| TUJUAN TUGAS A |
Salin bagian tulisan tentang rumor di media massa dari "Inlah jagad simulakra" sampai "kenyataan yang sesungguhnya.", persis sama dengan aslinya.

*** KUTIPAN PILIHAN

Melihat peran strategis media massa tak
berlebihan apabila semua orang punya harapan melebihi harapan media massa itu
sendiri. Namun tak jarang harapan berbuah kekecewaan karena media massa kadang
mengaburkan batas antara dunia maya dan dunia nyata, atara kata dan fakta. Ada
berita yang sesungguhnya hanya berdasar kata, tapi seakan hadir dalam dunia
nyata karena rekayasa berita.
Produksi kata atau berita tanpa fakta sering
disebut rumor, gosip, atau desas-desus karena tidak terjamin kebenarannya (cannot be verified and is of doubtful
accuracy). Berita yang berdasarkan rumor bisa dianggap angin lalu, tapi
bisa juga menjadi sebuah teror. Orang-orang istana dibuat repot dan kelabakan
karena rumor mobil jaguar, afganistan digempur amerika karena rumor osama bin
laden ada di sana, dan seorang suami membunuh istrinya karena rumor perselingkuhan.
Inlah jagad simulakra yang memprovokasi kata menjadi nyata.
Rumor biasanya muncul karena keterbatasan
pengetahuan dan ketidakpastian infomasi yang dirumorkan. Dunia artis,
lingkungan istana, dan dunia kaum elit merupakan lahan subur munculnya rumor
Rumor menjadi semakin krusial ketika secara intens
didistribusikan melalui media massa, termasuk pers yang secara intens diikuti
oleh pembacanya. Sehingga kemungkinan terjadi distorsi terhadap berita (teks)
menjadi sangat terbuka dan sekaligus mengeruhkan rumor. Kondisi ini dengan
sendirinya semakin mendistorsi dan menderivasi kenyataan berdasarkan rumor
tersebut. Bahkan melalui rekayasa berita, rumor seakan menjadi lebih dramatik
daripada kenyataan yang sesungguhnya.
Baca juga : OPINI TERHADAP MAHASISWA
Pada akhirnya rumor tersebut menjadi orbitasi
realitas. Ia membentuk semacam orbit yang berputar-putar di atas panggung imajiner
para pembacanya. Dan secara perlahan tapi pasti ia merasuk dalam kesadaran
untuk kemudian meyakinkan bahwa ia betul-betul ada.
Terorisme
rumor
Rumor pada awalnya mungkin dianggap sepele dan main-main, karena
setiap orang bisa memproduksinya tanpa biaya dan analisa. Tetapi konsekuensi
yang ditimbulkannya bisa sangat fatal. Dalam skala nasional, persoalan rumor
sering menjadi pematik kekacauan, kerusuhan,
demontrasi, konflik, dan tawuran. Dan ia menjadi bara dalam sekam yang sulit
dipadamkan karena tidak memiliki pijakan, tetapi terlanjur memprovokasi
kesadaran masyarakat. Warga antar kampung tawuran karena rumor bahwa temannya
dianiaya oleh warga kampung lainnya. Kerusuhan bernuansa SARA meledak karena
isu pelecehan terhadap unsur SARA. Begitu juga di bidang ekonomi, para pialang
di pasar modal panik dan bingung karena rumor yang mengancam harga saham.

******
*** CATATAN YANG DISEDIAKAN

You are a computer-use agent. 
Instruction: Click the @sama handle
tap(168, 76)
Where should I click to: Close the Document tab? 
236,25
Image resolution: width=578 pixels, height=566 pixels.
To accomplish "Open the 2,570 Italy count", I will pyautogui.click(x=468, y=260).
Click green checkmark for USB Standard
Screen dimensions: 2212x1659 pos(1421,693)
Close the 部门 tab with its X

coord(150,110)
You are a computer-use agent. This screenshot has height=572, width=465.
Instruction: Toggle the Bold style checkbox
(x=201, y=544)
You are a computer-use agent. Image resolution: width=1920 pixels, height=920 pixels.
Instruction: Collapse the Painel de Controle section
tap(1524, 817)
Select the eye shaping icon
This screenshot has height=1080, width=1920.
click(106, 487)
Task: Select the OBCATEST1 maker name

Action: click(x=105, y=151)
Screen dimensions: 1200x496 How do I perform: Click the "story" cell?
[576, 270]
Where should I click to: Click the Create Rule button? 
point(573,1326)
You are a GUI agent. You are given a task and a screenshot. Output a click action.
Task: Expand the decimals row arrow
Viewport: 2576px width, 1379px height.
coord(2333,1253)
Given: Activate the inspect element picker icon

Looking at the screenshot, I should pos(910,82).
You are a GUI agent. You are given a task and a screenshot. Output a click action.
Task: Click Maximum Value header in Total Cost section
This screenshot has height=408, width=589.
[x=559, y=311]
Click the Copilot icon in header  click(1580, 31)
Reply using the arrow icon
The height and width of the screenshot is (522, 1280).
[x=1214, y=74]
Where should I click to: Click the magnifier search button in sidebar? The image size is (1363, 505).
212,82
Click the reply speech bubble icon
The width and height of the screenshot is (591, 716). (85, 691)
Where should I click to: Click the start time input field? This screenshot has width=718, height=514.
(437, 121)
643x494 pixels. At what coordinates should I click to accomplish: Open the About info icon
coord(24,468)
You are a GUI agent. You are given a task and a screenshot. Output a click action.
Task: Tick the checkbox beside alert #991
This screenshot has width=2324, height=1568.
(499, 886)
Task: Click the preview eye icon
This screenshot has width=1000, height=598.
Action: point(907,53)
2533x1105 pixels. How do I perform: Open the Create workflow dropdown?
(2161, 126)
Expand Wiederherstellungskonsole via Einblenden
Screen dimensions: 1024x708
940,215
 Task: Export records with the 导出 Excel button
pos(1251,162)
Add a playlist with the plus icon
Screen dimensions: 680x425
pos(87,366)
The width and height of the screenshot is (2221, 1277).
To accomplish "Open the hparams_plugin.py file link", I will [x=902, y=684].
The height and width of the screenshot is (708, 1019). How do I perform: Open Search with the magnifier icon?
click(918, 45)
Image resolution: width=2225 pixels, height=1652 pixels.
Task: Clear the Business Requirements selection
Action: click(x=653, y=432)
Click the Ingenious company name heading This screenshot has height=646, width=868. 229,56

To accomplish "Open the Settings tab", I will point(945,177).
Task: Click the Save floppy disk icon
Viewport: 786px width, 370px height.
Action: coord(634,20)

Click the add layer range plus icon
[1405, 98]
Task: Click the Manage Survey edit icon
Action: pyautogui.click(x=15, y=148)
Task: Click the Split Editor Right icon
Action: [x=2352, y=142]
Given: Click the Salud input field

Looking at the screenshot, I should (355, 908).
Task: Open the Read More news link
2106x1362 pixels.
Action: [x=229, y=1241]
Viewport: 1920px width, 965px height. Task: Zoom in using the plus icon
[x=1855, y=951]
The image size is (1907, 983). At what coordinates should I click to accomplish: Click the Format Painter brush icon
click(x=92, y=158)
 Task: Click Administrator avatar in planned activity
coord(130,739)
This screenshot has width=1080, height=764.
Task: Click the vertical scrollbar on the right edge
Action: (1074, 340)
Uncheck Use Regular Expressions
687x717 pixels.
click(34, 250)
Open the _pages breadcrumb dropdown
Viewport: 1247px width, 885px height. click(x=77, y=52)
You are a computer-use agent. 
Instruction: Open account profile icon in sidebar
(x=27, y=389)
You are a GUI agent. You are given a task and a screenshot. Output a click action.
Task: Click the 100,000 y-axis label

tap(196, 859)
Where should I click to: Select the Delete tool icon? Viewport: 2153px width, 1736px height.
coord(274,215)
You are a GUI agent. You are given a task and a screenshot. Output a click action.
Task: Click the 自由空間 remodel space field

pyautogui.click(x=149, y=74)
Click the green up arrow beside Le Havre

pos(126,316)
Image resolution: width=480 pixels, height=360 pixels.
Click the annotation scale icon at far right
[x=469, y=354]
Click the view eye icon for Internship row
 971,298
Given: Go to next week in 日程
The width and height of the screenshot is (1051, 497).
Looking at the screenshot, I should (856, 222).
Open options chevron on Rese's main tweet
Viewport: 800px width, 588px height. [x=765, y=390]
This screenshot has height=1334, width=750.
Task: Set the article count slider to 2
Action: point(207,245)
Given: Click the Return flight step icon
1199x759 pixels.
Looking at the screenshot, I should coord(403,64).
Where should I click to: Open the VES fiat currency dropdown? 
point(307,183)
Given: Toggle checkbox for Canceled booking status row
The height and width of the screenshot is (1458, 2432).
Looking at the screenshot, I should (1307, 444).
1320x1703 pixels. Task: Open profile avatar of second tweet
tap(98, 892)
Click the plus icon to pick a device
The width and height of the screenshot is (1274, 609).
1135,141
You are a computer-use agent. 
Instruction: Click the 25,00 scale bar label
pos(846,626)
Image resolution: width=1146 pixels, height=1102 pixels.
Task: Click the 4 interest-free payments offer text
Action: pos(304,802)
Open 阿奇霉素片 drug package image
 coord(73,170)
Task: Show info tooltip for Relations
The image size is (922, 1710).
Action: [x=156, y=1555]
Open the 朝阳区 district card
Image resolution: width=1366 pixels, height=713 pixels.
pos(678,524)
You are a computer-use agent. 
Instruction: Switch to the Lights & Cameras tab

******

| TUJUAN TUGAS B |
Tulis ulang baris-baris catatan di atas dari baris yang memuat "Where should I click to: Close" sampai baris yang memuat "(x=201, y=544)", tanpa ada yang diubah.

| PENYELESAIAN A |
Inlah jagad simulakra yang memprovokasi kata menjadi nyata.
Rumor biasanya muncul karena keterbatasan
pengetahuan dan ketidakpastian infomasi yang dirumorkan. Dunia artis,
lingkungan istana, dan dunia kaum elit merupakan lahan subur munculnya rumor
Rumor menjadi semakin krusial ketika secara intens
didistribusikan melalui media massa, termasuk pers yang secara intens diikuti
oleh pembacanya. Sehingga kemungkinan terjadi distorsi terhadap berita (teks)
menjadi sangat terbuka dan sekaligus mengeruhkan rumor. Kondisi ini dengan
sendirinya semakin mendistorsi dan menderivasi kenyataan berdasarkan rumor
tersebut. Bahkan melalui rekayasa berita, rumor seakan menjadi lebih dramatik
daripada kenyataan yang sesungguhnya.

| PENYELESAIAN B |
Where should I click to: Close the Document tab? 
236,25
Image resolution: width=578 pixels, height=566 pixels.
To accomplish "Open the 2,570 Italy count", I will pyautogui.click(x=468, y=260).
Click green checkmark for USB Standard
Screen dimensions: 2212x1659 pos(1421,693)
Close the 部门 tab with its X

coord(150,110)
You are a computer-use agent. This screenshot has height=572, width=465.
Instruction: Toggle the Bold style checkbox
(x=201, y=544)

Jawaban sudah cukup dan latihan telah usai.